The persona he’s known for is eager to toil, not so eager to blow his own horn. That attitude is the legacy of his Scottish mother, Catherine, who advised that “whatever you do, don’t call attention to yourself.” (His late dad’s contrary credo: “Whatever you do, make sure people know you’re Angelo’s son.”)
“I always assume I’m not as bright as the next guy, so if I work a little harder I can sort of win,” Leno said. “That’s why it says ‘The Tonight Show with Jay Leno,’ not ’starring Jay Leno,’ ” he said — that was Carson’s billing.
Given how hard Leno fought to get “Tonight” and how much he puts into it, he’s oddly sanguine about his announced, not-too-distant departure. He plans to surrender the show in 2009 and make way for NBC’s “Late Night” host Conan O’Brien, who has Leno’s endorsement.
O’Brien has “blossomed into a terrific talk show host, an extremely talented writer, a funny performer. He does the jokes well, does the sketches well,” Leno said.
Setting an end date, he said, slams the door on a repeat of what he and his chief rival for “Tonight,” David Letterman, endured as NBC dithered over filling Carson’s chair.
Leno had been the sole guest host since 1987 but that didn’t forestall a messy selection process and aftermath in which Letterman jumped from NBC to CBS. (There is no official guest host for Leno, who famously shies away from breaks. He let Katie Couric take over the show, once, when he filled in at “Today.”)
“I don’t want to see anybody go through what we went through. … This huge battle,” Leno said. Then he hastened to add: “One thing you cannot be is bitter. It’s a great ride. It’s a lot of fun. Enjoy it.”
Leno makes a point of noting how fortunate he is to have the job, as well as the 150-plus standup gigs a year that he still manages to fit into his schedule. He’s equally diligent about expressing his admiration for Letterman.
“Dave’s always been a gentleman. There’s never, never been any bad words between us,” Leno said, although he concedes each may have targeted the other in jokes. “It’s fun to have an adversary, someone you consider, at the minimum, your equal.”

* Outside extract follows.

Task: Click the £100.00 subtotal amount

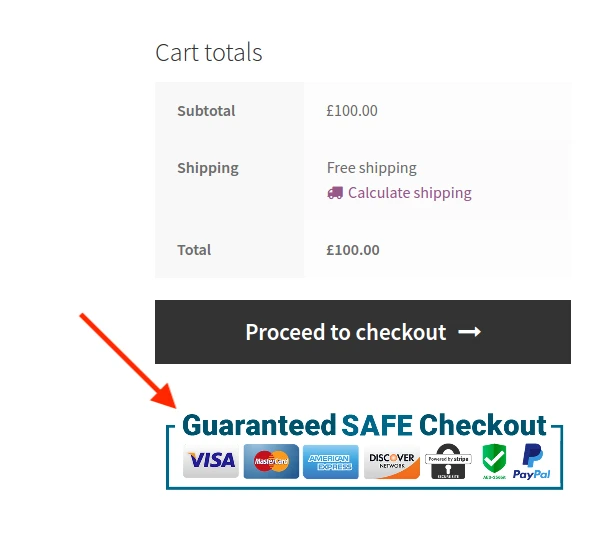Action: (352, 111)
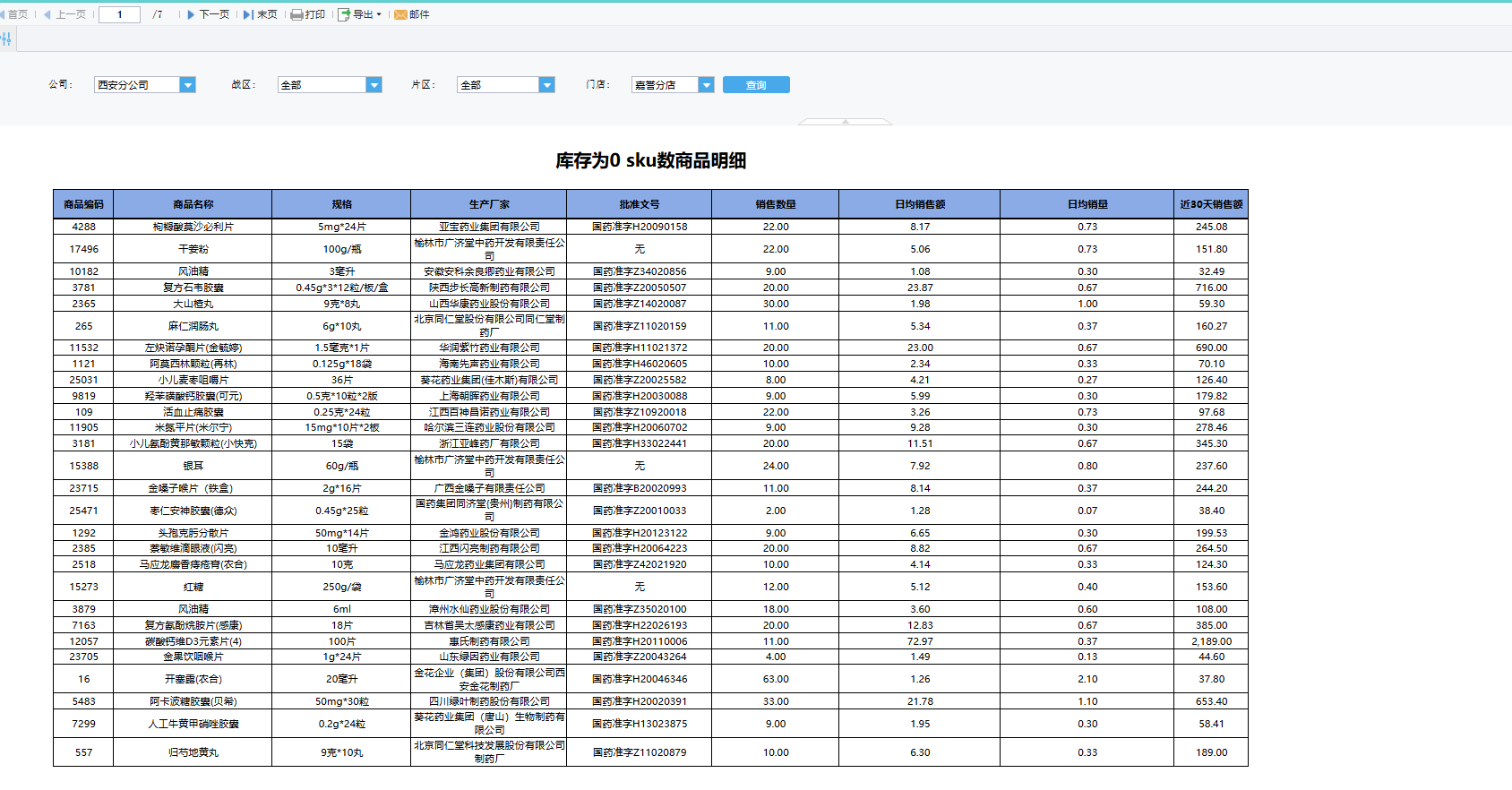Jump to last page (末页)
This screenshot has width=1512, height=790.
point(261,14)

Letterman’s contract with CBS’ “Late Show,” signed last year, will keep him on the air through at least 2010.
Under Leno’s stewardship, “Tonight” has plotted a safe and steady course. There have been changes, including a monologue that’s doubled in size to about 11 minutes, more comedy bits and skits and less time for interviews.
Critics lament that a Letterman regime would have sharpened the show’s satiric edge. But the ratings have been with Leno, whose average nightly audience of 5.8 million viewers tops Letterman’s by 1.6 million, and he’s unapologetic about his approach.